Diageo, the world's biggest spirits group, has today posted a 5% rise in underlying quarterly sales.
The increase was driven by demand for brands including Smirnoff vodka and Captain Morgan rum in the US and across emerging markets.
The group, which posted a 9% rise the same time last year, said today that it had made a "solid" start to its financial year in the July-September first quarter, with volume up 2%.
Underlying quarterly sales in North America, which accounts for around a third of group sales, grew by 6%.
Sales rose by 16% in its Latin America and Caribbean region, 11% in Africa and 2% in the Asia Pacific.
Europe sales declined by 1%. Double-digit percentage growth in sales across Turkey, Russia and Eastern Europe was dragged down by weak trading elsewhere.
The management statement noted that revenues in Southern Europe and Ireland continued to be impacted "by the economic situation in those markets" and that consumer demand in France was hit by January's duty increases.
Underlying sales exclude the impact of acquisitions.
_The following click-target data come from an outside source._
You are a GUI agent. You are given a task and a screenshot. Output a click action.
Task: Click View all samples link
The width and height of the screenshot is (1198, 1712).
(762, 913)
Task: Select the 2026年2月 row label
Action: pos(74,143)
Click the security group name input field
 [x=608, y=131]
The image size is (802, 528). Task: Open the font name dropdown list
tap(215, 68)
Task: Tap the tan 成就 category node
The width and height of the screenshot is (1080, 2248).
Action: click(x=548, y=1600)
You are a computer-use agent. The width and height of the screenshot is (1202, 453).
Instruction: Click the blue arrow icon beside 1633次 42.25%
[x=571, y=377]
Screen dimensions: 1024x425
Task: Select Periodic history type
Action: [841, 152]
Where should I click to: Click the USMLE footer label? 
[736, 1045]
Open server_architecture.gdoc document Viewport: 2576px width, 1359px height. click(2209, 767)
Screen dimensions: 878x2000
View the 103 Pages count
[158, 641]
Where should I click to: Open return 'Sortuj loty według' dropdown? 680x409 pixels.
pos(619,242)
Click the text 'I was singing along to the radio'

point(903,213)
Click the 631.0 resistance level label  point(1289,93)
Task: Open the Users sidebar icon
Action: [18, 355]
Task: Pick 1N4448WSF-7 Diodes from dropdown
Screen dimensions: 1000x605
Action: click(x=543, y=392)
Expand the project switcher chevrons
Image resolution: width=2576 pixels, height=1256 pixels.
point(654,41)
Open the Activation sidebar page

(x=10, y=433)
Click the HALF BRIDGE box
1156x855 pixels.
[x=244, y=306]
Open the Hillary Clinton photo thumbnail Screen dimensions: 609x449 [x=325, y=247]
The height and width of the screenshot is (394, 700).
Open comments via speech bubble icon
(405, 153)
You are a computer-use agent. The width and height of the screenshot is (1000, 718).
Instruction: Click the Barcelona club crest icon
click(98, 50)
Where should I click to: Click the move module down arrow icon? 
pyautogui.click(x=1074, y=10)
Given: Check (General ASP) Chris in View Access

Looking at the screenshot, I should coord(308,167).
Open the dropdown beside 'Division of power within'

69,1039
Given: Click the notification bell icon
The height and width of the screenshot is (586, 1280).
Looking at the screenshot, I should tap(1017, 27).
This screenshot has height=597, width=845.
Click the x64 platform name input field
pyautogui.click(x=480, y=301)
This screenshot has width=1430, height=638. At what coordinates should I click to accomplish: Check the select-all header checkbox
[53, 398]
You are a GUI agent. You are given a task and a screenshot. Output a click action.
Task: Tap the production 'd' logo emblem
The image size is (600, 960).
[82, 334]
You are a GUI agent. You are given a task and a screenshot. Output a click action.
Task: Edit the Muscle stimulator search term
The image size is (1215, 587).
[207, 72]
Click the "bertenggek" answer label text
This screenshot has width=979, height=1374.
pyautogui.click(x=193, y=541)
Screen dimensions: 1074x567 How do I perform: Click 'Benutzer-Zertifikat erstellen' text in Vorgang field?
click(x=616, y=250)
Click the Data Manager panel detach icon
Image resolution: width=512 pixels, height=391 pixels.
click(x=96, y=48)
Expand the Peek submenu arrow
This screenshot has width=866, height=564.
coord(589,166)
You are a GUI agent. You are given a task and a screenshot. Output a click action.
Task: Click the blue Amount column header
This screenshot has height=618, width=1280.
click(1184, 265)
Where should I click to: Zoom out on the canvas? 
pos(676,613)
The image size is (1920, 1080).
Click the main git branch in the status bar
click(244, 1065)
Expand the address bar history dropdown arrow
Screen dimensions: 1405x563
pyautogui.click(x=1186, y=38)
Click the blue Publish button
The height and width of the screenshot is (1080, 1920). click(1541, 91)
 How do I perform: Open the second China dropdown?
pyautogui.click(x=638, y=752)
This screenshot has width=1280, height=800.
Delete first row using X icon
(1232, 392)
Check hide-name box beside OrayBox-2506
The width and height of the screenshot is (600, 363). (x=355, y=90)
The maker of Guinness, Johnnie Walker whisky and Tanqueray gin expects half its turnover to come from fast-growing Asian, African and Latin American markets by 2015 compared with nearly 40% in its last financial year.
Diageo is in talks to acquire a stake in Indian billionaire Vijay Mallya's United Spirits Ltd, reviving an on-off courtship that would ramp up its presence in the world's largest whisky market.
The group, which has long coveted an expanded presence in India, is looking initially to buy a 15% stake from Mallya's UB Group, which owns about 28% of United Spirits, and a further 10% from other shareholders, one banker familiar with the matter told Reuters last month.
As part of its growth strategy, Diageo is also believed to be eyeing the acquisition of a minority stake in Mexican tequila maker Jose Cuervo from its owners, the Beckmann family.